Materials Research Corporation (MRC) was a global manufacturer and supplier of highly specialized semiconductor materials and equipment.

Timeline

1957: Materials Research Corporation founded by Dr. Sheldon Weinig 47 Buena Vista Ave., Yonkers, NY
for the purification and characterization of materials to be used in controlled research
1970: IPO, listed on the American Stock Exchange. Businesses included sputtering systems, high purity materials for sputtering and evaporation thin film metal processes, ultra high purity fine grande alumina substrates for telecommunication devices.
1975: Introduced 902/903 Batch
1980: Introduced 603 Batch
1981: Moved company from Yonkers , New York to Route 303, Orangeburg, NY  10962
1988: Introduced the Eclipse 
1989: MRC acquires CVD division in Phoenix, AZ
1989: Acquired by Sony Corporation of America (for $58 million) 
1992: Garrett Pierce becomes President and CEO
1993: Tom Marmen becomes President and CEO
1996: Dr. Robert Foster becomes CEO
1997: Moved operations from NY to Gilbert, AZ, as part of a company reorganization
Outsourced manufacturing of the Eclipse Mark II, Eclipse Star, and Solaces PVD to Derlan, Inc.

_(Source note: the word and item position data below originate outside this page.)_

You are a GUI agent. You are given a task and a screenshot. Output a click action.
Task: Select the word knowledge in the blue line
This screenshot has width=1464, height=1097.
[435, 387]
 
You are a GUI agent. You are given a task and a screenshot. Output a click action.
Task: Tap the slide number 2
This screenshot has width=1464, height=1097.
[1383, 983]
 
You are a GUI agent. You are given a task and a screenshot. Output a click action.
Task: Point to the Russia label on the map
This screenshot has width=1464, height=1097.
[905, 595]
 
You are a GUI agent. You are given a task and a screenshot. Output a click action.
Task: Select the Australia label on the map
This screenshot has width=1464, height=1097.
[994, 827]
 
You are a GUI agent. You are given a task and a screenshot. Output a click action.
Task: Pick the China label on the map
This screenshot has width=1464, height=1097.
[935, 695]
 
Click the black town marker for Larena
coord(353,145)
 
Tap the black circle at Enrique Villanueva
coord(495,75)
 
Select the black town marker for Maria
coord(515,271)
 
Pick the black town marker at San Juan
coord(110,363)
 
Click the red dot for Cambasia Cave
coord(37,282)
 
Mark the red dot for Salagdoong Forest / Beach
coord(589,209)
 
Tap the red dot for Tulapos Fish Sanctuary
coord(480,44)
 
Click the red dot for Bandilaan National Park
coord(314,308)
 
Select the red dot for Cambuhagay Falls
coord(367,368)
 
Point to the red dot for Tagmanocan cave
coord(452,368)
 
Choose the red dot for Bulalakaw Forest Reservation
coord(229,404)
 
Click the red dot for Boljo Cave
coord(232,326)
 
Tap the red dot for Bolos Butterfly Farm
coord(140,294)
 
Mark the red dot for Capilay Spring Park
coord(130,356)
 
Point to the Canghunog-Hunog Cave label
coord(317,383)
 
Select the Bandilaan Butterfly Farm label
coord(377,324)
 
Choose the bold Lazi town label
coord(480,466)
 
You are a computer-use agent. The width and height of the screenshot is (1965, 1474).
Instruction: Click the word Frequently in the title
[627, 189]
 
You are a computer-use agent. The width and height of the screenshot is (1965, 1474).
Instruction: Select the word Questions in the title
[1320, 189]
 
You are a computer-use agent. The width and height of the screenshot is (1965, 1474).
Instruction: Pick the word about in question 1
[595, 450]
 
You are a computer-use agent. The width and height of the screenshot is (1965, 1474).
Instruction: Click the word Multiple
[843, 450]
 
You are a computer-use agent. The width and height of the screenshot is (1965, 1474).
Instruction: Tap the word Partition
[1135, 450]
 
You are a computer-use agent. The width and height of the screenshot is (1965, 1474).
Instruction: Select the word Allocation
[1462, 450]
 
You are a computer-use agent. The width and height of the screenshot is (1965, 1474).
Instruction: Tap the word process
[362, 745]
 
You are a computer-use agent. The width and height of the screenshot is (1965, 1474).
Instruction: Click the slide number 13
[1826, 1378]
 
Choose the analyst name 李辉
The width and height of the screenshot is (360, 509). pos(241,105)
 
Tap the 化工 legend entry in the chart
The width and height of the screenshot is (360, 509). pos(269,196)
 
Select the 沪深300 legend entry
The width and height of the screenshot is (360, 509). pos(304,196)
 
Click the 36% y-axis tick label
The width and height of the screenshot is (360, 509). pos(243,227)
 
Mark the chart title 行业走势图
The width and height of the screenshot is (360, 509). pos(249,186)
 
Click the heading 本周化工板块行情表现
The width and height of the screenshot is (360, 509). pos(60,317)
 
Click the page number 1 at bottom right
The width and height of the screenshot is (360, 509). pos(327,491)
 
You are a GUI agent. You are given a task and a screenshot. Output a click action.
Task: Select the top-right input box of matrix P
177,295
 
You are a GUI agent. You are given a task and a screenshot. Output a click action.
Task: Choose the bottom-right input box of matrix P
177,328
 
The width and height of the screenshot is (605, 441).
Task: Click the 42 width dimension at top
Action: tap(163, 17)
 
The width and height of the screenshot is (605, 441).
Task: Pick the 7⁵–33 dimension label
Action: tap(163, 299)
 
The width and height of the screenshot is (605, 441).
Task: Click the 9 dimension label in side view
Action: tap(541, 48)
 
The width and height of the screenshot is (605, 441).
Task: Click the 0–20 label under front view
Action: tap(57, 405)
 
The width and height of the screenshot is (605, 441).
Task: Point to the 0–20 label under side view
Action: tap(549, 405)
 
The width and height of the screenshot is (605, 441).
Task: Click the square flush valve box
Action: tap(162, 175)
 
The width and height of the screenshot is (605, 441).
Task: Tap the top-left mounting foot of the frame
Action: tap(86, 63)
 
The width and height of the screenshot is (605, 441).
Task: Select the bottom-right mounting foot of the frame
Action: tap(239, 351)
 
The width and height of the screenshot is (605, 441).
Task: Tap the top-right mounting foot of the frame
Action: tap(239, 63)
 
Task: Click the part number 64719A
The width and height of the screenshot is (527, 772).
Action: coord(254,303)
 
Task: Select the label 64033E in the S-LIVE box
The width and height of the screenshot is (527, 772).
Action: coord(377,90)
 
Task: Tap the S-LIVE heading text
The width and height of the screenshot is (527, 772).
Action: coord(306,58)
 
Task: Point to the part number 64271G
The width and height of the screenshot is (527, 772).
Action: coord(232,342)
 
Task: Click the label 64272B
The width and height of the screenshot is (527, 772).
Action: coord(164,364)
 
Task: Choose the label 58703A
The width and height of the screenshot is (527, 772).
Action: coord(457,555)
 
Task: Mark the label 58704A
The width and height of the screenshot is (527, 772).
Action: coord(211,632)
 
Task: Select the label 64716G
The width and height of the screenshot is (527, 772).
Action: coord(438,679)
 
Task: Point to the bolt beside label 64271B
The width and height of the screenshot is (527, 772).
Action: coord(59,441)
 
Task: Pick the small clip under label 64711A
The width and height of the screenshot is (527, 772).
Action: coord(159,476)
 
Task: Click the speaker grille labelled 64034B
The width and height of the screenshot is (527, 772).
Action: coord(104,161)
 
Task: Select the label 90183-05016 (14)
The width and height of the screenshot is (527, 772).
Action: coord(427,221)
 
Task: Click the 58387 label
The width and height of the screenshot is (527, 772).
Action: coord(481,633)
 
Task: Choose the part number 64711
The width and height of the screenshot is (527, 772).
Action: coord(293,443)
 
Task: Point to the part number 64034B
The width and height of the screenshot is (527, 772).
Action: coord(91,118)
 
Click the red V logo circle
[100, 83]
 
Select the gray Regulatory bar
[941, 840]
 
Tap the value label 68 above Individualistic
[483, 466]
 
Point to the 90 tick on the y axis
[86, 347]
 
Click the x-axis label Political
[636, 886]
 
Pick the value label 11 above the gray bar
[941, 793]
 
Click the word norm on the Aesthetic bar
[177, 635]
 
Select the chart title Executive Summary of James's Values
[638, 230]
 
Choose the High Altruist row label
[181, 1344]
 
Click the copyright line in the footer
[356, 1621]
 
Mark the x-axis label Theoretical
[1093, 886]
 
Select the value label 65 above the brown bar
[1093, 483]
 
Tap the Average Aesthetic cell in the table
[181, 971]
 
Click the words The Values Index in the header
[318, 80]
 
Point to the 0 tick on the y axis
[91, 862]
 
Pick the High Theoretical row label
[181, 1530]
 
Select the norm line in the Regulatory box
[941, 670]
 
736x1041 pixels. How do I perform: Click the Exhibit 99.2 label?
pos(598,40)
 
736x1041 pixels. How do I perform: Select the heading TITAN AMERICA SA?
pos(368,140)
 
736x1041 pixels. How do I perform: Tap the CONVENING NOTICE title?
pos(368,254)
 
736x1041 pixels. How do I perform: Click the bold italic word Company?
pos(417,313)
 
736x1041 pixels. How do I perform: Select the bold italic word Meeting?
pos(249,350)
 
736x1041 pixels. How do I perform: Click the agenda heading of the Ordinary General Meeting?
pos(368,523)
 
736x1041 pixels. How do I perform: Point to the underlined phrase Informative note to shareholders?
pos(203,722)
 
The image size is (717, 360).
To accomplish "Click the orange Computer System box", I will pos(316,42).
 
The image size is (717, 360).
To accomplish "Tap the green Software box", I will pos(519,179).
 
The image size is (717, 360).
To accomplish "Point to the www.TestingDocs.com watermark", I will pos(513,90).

Veeco Instruments Inc., Plainview, N.Y. acquired MRC Media & Magnetics Applications (MMA) division  in Orangeburg, N.Y
1998: Tokyo Electron Limited (TEL) acquired the equipment divisions of MRC
KDF acquired the MRC batch and etch product lines from Tokyo Electron
1999: Praxair Surface Technologies, Inc., a wholly owned subsidiary of Praxair, Inc. acquired the business of Materials Research Corporation (MRC), a wholly owned subsidiary of Sony Corporation of America.